Following tests may be used to diagnose AdCC:

  1.  Biopsy

 A biopsy is the removal of a small amount of tissue for examination under a microscope. Other tests can suggest that cancer is present, but only a biopsy can make a definite diagnosis. A pathologist then analyses the sample(s). A pathologist is a doctor who specializes in interpreting laboratory tests and evaluating cells, tissues, and organs to diagnose disease. The pathology of the salivary gland may be complicated, even among experienced pathologists. This is why it is important that the tissue is examined by a head and neck pathologist who is experienced in diagnosing salivary disease.

  • Magnetic resonance imaging (MRI) An MRI uses magnetic fields, not x-rays, to produce detailed images of the body. MRI can be used to measure the tumor’s size. A special dye called a contrast medium is given before the scan to create a clearer picture. This dye can be injected into a patient’s vein or given as a pill or liquid to swallow. An MRI is very useful for identifying perineural spread of AdCC. Perineural spread is growth of the tumor along nerve branches.
  • Computed tomography (CT or CAT scan) A CT scan takes pictures of the inside of the body using x-rays taken from different angles. A computer combines these pictures into a detailed, 3-dimensional image that shows any abnormalities or tumors. A CT scan can be used to measure the tumor’s size. Sometimes, a special dye called a contrast medium is given before the scan to provide better detail on the image.
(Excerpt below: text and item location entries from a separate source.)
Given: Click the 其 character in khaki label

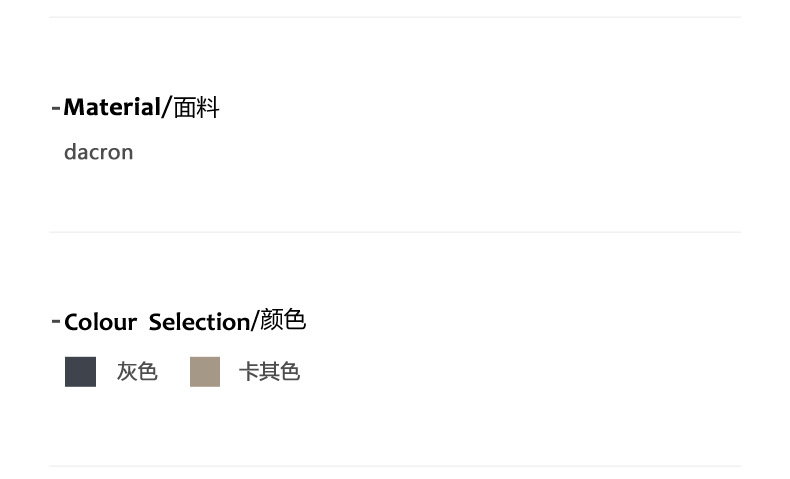Looking at the screenshot, I should tap(269, 372).
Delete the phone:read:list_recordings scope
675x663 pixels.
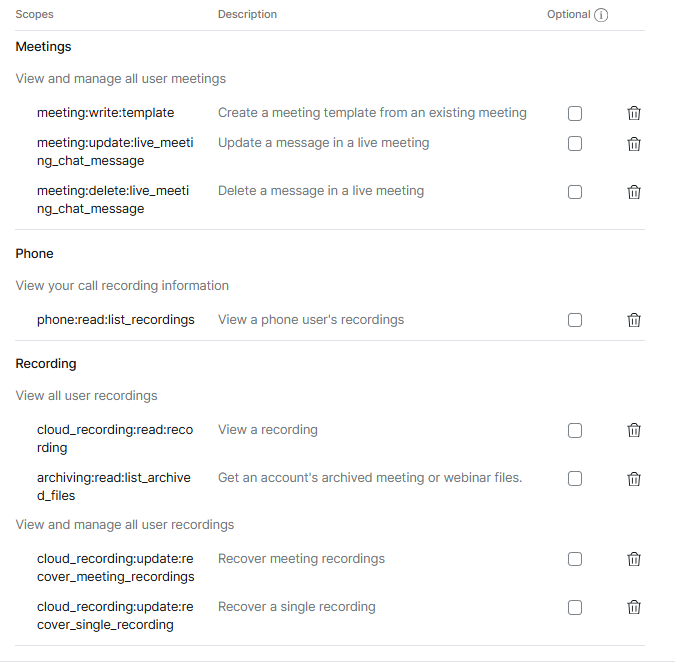[633, 320]
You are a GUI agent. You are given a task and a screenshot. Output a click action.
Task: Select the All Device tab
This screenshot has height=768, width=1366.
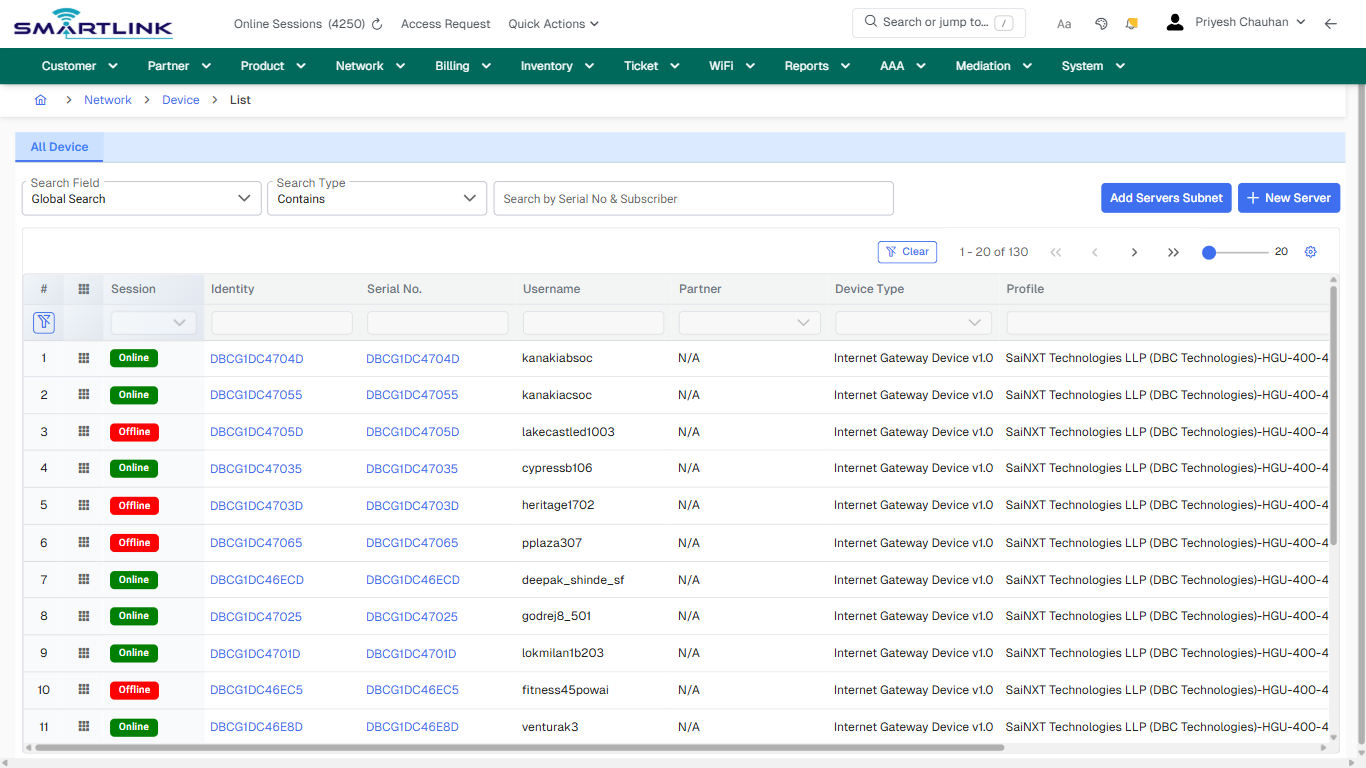59,146
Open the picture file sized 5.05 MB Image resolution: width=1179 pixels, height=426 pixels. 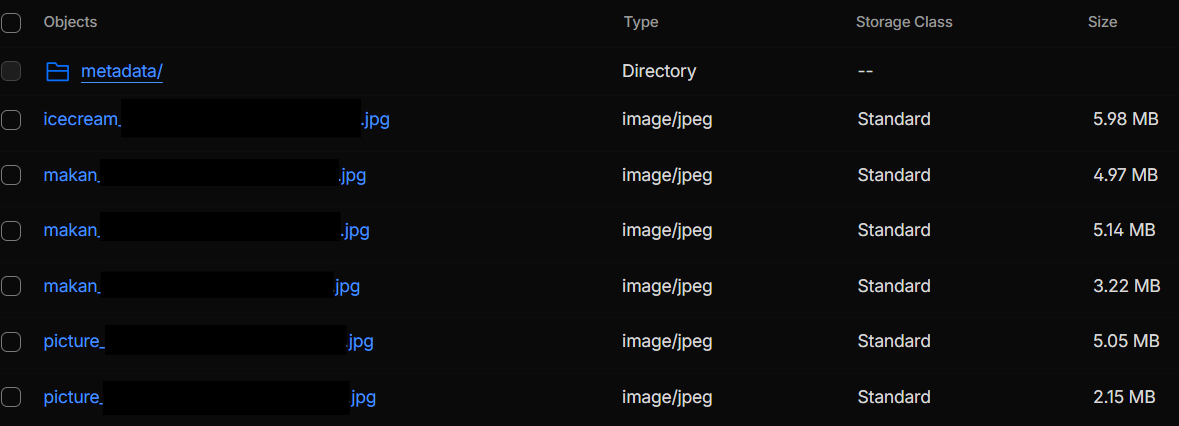73,342
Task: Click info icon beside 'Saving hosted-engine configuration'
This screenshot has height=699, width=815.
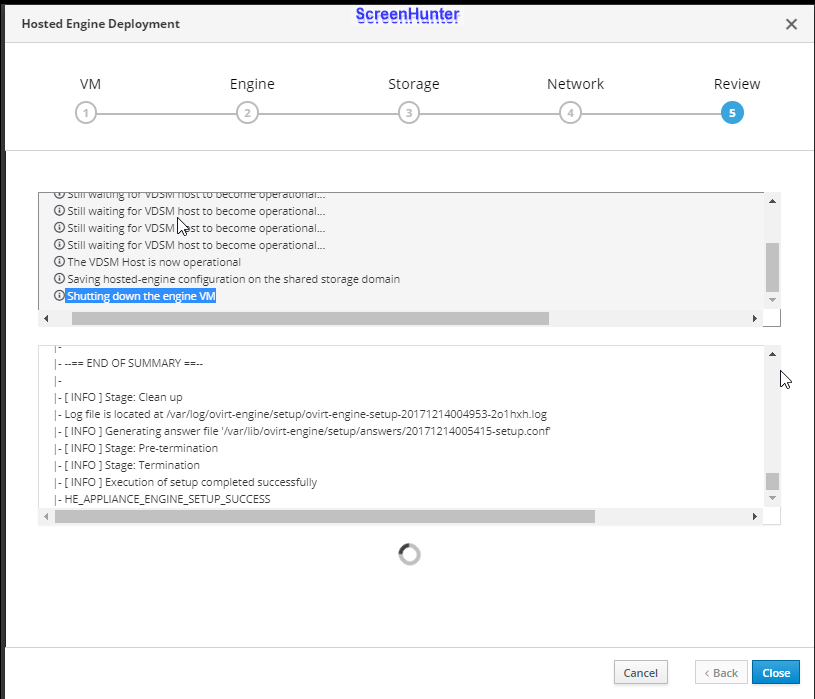Action: pyautogui.click(x=59, y=279)
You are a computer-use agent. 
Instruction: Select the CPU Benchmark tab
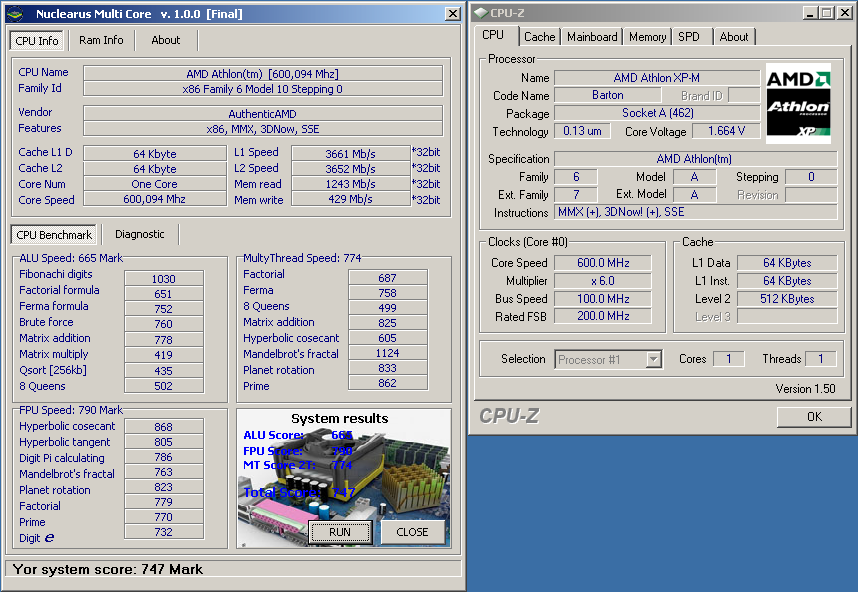pyautogui.click(x=55, y=235)
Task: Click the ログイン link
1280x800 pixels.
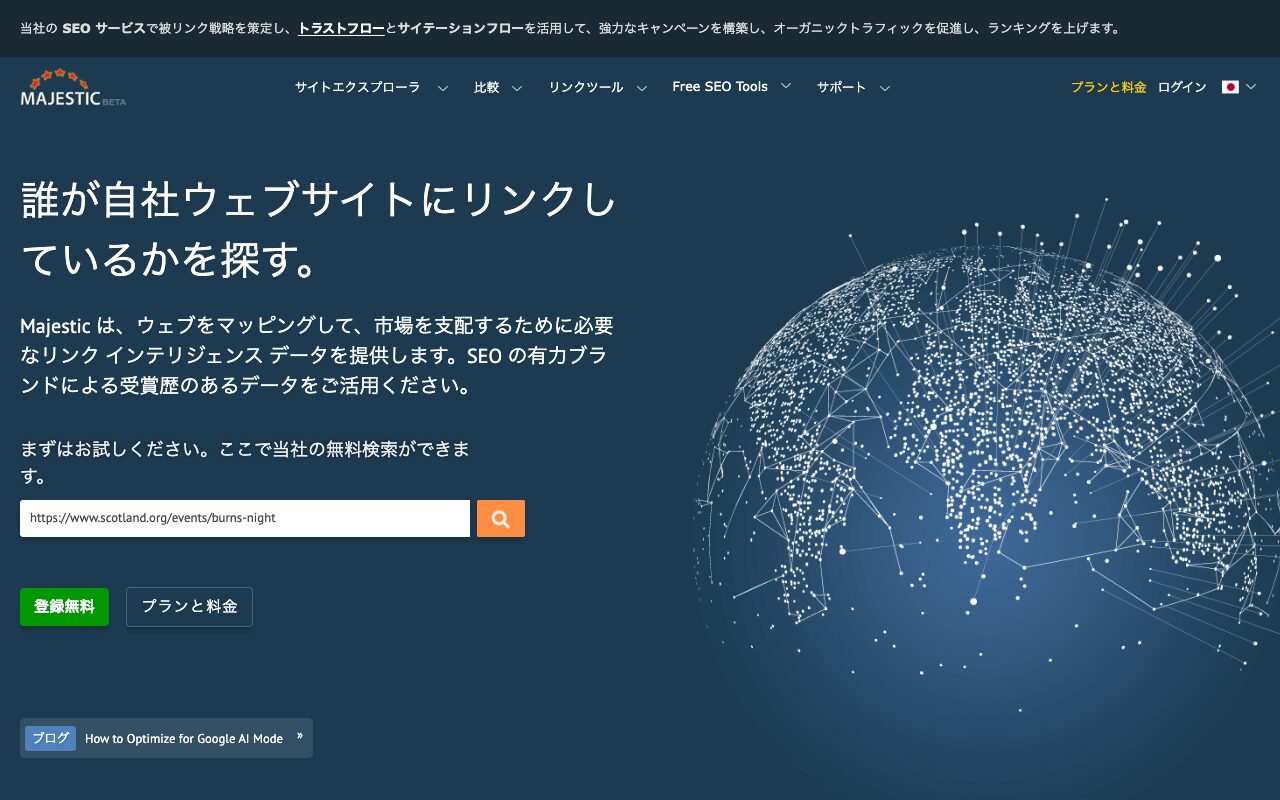Action: pyautogui.click(x=1181, y=88)
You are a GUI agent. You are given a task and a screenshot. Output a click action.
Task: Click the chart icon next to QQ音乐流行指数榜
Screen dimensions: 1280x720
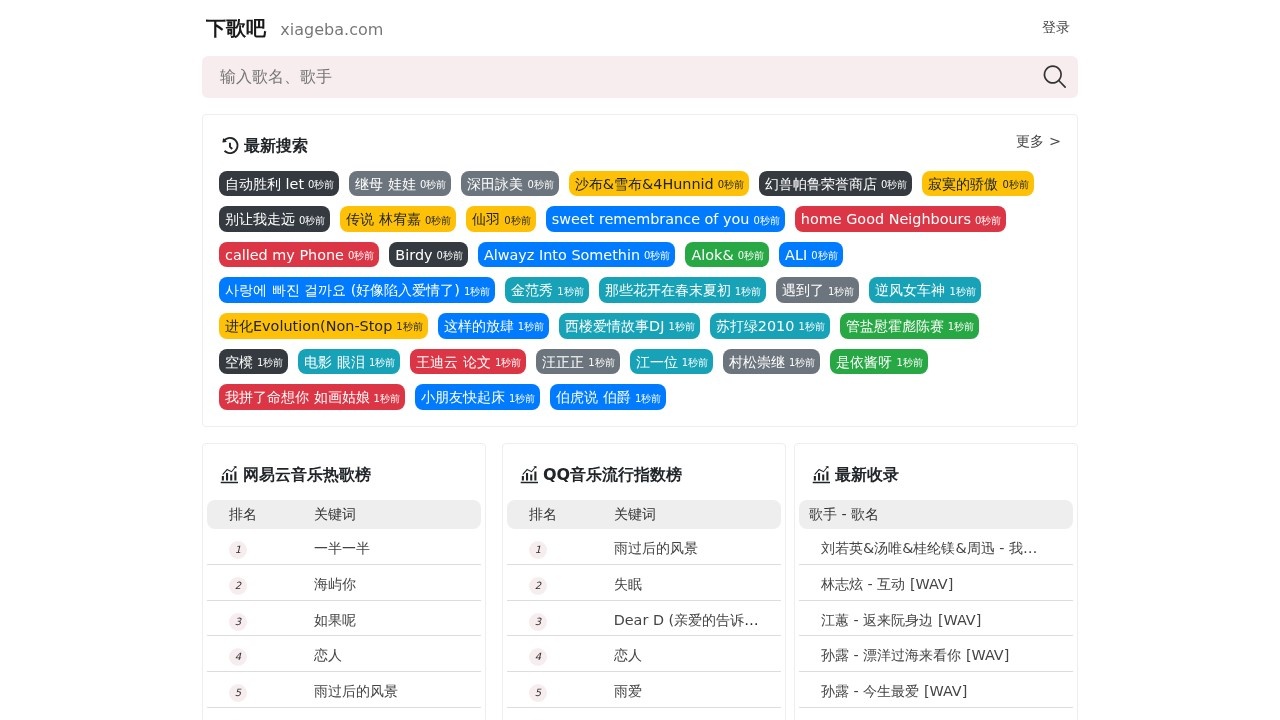(x=529, y=475)
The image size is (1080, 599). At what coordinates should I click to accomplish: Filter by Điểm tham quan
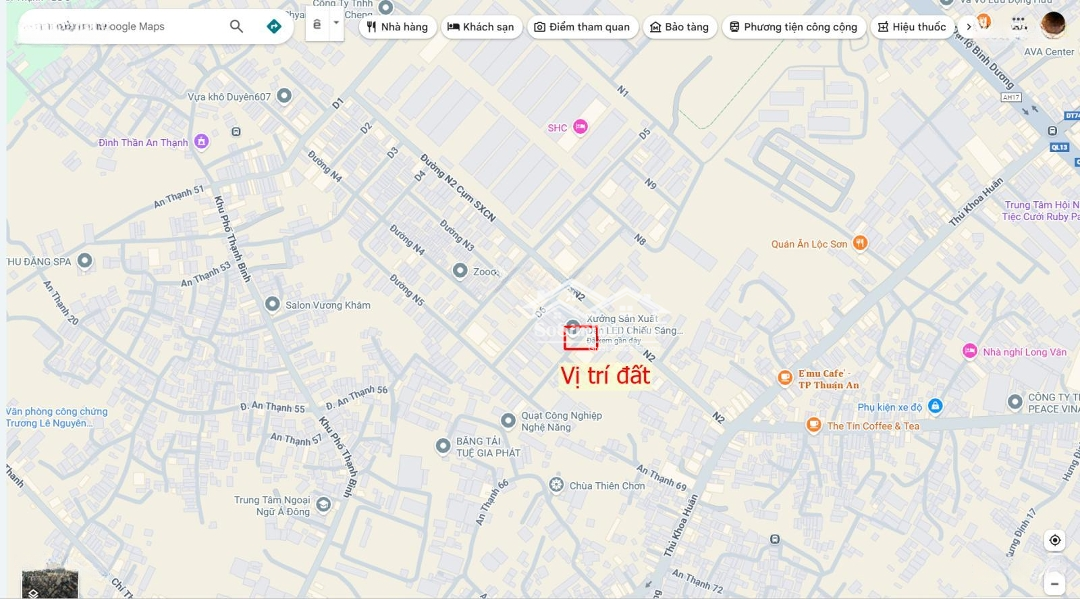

This dye can be injected into a patient’s vein or given as a pill or liquid to swallow.
  • Positron emission tomography (PET) or PET-CT scan A PET scan is usually combined with a CT scan (see above), called a PET-CT scan. However, you may hear your doctor refer to this procedure just as a PET scan. A small amount of a radioactive sugar substance is injected into the patient’s body. This sugar substance is taken up by cells that use the most energy. Because cancer tends to use energy actively, it absorbs more of the radioactive substance. A scanner then detects this substance to produce images of the inside of the body.